Exercise task:
In the Humanae Vitae essay below, list everything that the Christian radio in the author's area is said to have featured.

======== Supplied passage

The Annoying Lesson of Humanae Vitae

Featured in Sharing Your Catholic Faith Story: Tools, Tips, and Testimonies

By Brian Gill

MY PARENTS WERE part of a nice, normal, mainstream Protestant church. I accepted what I was taught there and still do to a great extent. But I never stopped learning more about what I believed. That eventually made me realize that what I had seen as Christian faith was a small piece of a much larger reality.

I was a Christian when the 1960s began, which wasn’t unusual for Americans living in the upper Midwest. The exciting, or disturbing, decade ended when I was eighteen. I still thought of myself as Christian in 1970, which may be a bit remarkable.

What passed for Christian radio in my area featured nice music, passionate preachers, and a virulently anti-Catholic attitude. Their version of “fire and brimstone” faith focused on guilt and damnation, with the occasional gleeful exultation over roasting sinners. That’s what my memory tells me, at any rate. I don’t have any recordings or transcripts of what they said—only the memories of an early teen. I was going through the early stages of depression, which may have affected my perceptions. What I have learned from others, though, suggests that my memories aren’t very far from the mark.

Venom-spitting radio Christians, along with all that was happening in America and the world, started me wondering if religion was a psychiatric disorder. But folks like my parents, who were Christian but not crazy, helped me realize that lunatics can be frightfully religious but that religion wasn’t necessarily lunacy.

Christian radio’s unrelenting message of doom and hopelessness helped me learn to love rock and roll—on a different station. (I’ve since learned that much of the upper Midwest wasn’t nearly as anti-Catholic as where I grew up and neither was Christian radio.)

================
======== Data supplied

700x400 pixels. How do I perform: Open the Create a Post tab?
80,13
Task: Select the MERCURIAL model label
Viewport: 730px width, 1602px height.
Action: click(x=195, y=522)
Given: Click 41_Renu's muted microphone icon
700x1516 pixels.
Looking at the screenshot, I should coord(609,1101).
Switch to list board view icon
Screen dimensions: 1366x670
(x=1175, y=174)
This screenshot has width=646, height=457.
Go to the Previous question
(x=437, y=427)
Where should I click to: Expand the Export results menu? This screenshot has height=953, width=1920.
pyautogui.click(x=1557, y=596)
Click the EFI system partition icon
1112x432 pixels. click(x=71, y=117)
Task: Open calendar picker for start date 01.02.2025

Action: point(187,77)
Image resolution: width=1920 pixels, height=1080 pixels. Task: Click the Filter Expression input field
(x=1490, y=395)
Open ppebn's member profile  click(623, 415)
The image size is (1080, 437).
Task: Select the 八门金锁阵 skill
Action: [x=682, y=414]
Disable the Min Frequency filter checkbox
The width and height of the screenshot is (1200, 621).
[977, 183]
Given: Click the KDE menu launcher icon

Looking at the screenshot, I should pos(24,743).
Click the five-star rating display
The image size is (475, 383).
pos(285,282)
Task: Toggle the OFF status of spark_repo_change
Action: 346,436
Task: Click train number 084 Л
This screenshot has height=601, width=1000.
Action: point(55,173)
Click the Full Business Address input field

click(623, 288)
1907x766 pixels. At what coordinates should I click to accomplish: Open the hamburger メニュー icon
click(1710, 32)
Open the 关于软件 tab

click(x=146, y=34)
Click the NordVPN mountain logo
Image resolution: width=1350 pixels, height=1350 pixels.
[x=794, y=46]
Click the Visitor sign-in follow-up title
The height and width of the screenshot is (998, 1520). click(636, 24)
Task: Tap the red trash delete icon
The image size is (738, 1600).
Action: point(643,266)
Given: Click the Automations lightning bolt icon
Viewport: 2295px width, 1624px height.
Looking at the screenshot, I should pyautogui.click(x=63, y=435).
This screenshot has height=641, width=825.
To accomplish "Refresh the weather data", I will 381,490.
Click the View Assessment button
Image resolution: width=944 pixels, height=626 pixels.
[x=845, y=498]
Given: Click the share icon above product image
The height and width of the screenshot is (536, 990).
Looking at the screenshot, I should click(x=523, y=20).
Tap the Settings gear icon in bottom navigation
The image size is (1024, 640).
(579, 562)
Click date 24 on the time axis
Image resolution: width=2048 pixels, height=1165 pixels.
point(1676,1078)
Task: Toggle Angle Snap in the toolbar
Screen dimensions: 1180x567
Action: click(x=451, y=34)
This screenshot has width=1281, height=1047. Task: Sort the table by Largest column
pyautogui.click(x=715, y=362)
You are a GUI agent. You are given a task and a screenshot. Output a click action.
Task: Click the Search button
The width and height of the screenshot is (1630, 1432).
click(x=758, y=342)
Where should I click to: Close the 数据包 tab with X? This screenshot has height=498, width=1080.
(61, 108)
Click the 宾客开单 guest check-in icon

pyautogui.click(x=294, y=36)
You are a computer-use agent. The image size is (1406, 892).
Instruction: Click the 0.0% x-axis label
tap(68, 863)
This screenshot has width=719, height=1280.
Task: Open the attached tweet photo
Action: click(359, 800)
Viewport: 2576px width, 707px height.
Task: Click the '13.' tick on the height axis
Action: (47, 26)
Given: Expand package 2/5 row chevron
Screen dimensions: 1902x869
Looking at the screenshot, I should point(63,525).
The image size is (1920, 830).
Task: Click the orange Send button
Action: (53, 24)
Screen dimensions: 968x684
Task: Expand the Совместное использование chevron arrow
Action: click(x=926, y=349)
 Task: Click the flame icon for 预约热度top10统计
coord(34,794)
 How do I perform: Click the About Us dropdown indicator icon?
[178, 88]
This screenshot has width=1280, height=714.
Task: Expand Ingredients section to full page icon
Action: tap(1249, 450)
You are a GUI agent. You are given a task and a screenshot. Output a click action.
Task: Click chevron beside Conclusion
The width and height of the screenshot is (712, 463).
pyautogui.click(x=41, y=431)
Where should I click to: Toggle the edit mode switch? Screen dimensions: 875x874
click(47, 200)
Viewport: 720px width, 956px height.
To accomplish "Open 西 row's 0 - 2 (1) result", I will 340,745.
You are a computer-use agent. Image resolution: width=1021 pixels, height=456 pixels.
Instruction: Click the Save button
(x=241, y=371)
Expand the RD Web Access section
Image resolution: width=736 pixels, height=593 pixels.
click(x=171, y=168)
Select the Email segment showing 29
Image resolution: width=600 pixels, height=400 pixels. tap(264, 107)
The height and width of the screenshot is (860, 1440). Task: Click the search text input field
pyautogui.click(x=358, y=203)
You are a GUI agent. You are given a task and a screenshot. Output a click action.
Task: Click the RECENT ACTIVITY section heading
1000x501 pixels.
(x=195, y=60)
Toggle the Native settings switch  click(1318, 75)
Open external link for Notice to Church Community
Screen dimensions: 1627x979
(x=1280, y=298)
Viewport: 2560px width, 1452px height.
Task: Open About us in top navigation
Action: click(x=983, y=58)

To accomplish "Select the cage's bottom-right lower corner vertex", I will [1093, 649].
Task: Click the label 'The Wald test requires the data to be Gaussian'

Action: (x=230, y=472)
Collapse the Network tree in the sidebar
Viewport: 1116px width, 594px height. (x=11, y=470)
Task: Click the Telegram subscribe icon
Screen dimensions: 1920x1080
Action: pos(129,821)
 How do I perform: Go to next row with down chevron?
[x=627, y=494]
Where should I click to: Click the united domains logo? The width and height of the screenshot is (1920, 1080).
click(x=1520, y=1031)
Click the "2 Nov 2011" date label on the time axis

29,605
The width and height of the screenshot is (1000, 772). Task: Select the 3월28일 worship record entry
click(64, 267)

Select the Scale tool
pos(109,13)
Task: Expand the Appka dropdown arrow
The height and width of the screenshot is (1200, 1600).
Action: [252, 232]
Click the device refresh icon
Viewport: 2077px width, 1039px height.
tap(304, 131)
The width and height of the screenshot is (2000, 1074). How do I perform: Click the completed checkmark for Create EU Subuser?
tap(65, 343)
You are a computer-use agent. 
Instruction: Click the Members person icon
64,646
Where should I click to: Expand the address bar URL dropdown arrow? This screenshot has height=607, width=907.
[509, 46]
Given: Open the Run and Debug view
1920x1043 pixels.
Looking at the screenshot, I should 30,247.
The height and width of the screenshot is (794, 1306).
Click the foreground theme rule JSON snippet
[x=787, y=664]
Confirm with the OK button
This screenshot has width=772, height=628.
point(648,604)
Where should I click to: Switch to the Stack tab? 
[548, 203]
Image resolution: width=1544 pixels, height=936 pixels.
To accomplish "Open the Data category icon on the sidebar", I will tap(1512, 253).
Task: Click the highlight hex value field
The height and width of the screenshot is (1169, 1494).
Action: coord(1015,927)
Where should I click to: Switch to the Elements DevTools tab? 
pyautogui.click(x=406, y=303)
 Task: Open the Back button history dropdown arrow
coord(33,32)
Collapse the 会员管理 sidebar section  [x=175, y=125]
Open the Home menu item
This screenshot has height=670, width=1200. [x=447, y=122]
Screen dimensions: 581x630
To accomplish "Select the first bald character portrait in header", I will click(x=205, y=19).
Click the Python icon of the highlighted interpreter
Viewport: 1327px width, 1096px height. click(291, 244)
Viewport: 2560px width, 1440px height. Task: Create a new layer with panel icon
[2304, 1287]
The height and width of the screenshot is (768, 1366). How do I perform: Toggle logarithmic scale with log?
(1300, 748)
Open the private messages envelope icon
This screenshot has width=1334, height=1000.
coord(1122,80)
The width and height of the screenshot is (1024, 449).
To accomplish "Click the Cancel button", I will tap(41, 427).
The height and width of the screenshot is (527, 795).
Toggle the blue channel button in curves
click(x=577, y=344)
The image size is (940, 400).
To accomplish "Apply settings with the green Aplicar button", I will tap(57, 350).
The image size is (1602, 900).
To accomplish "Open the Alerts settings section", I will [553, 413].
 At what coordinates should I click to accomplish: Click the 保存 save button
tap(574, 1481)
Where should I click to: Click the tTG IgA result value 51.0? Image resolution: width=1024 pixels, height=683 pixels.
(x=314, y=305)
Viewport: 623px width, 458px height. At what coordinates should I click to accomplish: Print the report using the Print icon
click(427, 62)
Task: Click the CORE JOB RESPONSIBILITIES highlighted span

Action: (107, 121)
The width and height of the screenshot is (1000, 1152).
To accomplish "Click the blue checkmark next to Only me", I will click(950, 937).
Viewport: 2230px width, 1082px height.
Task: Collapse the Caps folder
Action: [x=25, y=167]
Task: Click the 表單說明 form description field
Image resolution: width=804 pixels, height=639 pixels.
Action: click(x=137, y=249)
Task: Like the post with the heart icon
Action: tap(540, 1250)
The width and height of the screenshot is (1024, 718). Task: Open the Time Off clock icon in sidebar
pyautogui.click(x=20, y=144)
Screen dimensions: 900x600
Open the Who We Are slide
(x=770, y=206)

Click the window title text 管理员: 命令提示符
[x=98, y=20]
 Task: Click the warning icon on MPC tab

================

Finished exercise:
- nice music
- passionate preachers
- a virulently anti-Catholic attitude